- [Exercise prompt]:
Copy out exactly the line that contains "Click the Роли shield icon" and all lines following it to the end of the data.

- [Dataset records]:
════════════════

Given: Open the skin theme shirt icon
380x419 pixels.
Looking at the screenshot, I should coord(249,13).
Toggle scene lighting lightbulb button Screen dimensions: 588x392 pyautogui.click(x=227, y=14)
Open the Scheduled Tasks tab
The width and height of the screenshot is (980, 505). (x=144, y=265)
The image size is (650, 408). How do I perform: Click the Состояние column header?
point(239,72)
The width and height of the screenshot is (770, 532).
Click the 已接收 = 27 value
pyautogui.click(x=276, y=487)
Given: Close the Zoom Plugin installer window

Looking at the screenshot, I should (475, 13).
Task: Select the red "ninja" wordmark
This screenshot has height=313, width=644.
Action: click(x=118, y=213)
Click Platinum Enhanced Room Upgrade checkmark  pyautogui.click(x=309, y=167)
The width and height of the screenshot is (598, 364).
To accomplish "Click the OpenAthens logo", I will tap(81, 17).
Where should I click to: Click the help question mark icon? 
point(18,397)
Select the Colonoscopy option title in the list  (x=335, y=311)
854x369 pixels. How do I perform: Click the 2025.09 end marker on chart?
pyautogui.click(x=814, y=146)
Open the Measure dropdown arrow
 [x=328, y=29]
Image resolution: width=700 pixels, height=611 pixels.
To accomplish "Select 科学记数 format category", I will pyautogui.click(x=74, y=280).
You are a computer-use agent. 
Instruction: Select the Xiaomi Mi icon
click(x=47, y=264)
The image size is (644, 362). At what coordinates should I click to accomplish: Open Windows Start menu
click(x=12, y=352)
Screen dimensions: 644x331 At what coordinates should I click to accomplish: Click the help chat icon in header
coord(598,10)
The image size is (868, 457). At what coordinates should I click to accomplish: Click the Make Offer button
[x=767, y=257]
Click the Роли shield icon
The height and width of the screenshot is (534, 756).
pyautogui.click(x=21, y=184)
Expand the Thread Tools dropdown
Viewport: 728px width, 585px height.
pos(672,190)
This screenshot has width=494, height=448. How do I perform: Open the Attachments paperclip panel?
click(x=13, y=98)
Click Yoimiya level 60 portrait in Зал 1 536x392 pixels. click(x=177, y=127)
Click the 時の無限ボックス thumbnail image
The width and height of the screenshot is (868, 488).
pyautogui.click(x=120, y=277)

════════════════

- [Response to the task]:
Click the Роли shield icon
The height and width of the screenshot is (534, 756).
pyautogui.click(x=21, y=184)
Expand the Thread Tools dropdown
Viewport: 728px width, 585px height.
pos(672,190)
This screenshot has width=494, height=448. How do I perform: Open the Attachments paperclip panel?
click(x=13, y=98)
Click Yoimiya level 60 portrait in Зал 1 536x392 pixels. click(x=177, y=127)
Click the 時の無限ボックス thumbnail image
The width and height of the screenshot is (868, 488).
pyautogui.click(x=120, y=277)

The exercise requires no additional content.